The discover step should typically require less than 8Gb/thread so long as at least several threads are selected. The
joint-call step should require substantially less memory but hasn't been tested at scale with less than 1Gb/thread.
In the joint-call step, sawfish primarily relies on the files it has written to the discover step output directory for
each sample. For two of the file paths provided as input to the discover step, sawfish may rely on being able to
access the original file path provided during the discover step. These two files are the input alignment file (specified
with --bam), and the reference fasta file (specified with --ref).
Note that the sawfish joint-call step can be configured to eliminate any such original path reuse as follows:
- If the
--refargument is provided in thejoint-callcommand-line, then the reference file path will not be reused from the discover step. - If the input samples are specified using the
--sample-csvoption, and a bam file path is provided in column 2 for every sample, then no bam paths will be reused from the input discover steps.
In the event that the above conditions do not apply, then the following details on how paths are reused may be helpful.

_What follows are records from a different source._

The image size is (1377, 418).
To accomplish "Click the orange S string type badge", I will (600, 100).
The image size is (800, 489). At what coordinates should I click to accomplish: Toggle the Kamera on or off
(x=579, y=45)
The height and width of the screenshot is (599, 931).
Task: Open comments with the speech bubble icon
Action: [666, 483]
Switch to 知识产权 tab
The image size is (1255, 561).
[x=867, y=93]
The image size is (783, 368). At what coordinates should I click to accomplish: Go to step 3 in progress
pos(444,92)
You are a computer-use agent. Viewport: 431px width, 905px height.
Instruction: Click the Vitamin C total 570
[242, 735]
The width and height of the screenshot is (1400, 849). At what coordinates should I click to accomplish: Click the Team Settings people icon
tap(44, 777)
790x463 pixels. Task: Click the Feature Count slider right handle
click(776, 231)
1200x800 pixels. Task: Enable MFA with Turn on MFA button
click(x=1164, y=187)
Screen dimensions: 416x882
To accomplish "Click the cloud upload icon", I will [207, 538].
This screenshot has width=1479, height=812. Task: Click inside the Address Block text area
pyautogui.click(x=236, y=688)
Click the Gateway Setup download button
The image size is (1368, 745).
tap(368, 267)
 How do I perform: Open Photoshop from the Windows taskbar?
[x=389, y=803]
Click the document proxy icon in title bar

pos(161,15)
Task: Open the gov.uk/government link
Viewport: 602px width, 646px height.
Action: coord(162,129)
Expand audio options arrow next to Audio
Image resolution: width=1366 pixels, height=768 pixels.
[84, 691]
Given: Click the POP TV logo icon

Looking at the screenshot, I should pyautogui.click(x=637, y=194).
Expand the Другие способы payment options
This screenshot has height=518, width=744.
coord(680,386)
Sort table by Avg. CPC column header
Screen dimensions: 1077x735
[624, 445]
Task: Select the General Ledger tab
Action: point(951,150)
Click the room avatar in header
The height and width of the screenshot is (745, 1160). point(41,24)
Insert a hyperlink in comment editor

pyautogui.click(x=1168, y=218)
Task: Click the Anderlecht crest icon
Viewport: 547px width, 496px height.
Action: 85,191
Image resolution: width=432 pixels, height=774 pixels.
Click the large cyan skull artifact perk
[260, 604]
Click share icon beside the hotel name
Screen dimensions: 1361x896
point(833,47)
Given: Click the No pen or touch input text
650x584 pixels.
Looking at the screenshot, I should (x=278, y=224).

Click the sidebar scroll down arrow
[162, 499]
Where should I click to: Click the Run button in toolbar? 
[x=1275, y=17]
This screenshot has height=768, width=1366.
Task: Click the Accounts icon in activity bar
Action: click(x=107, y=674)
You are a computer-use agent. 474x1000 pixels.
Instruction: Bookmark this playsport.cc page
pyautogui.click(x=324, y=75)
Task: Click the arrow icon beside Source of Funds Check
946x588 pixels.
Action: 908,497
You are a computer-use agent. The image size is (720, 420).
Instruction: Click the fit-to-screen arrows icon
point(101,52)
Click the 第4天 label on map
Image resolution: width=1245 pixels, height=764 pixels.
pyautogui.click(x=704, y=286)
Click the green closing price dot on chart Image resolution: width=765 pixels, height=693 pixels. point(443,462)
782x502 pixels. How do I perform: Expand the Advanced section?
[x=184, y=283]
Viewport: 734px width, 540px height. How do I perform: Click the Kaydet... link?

The original file paths used in the discover step for each sample are stored in a configuration file written to the discover step output directory here:
${DISCOVER_STEP_OUTPUT_DIR}/discover.settings.json
These input file paths are normally canonicalized, so that relative paths can be reliably reused after any change to the
working directory. In some cases it may be more convenient to store relative file paths. To do so the discover step
option --disable-path-canonicalization can be used to store all input paths as-is. This may be useful if e.g., the
discover and joint-call steps are being run in different directory structures.
Note that for even more complex situations, the paths in the above discover settings json file can be manually edited
before running the joint-call step, but in general the above mentioned --sample-csv sample specification option
should provide a simpler path customization option.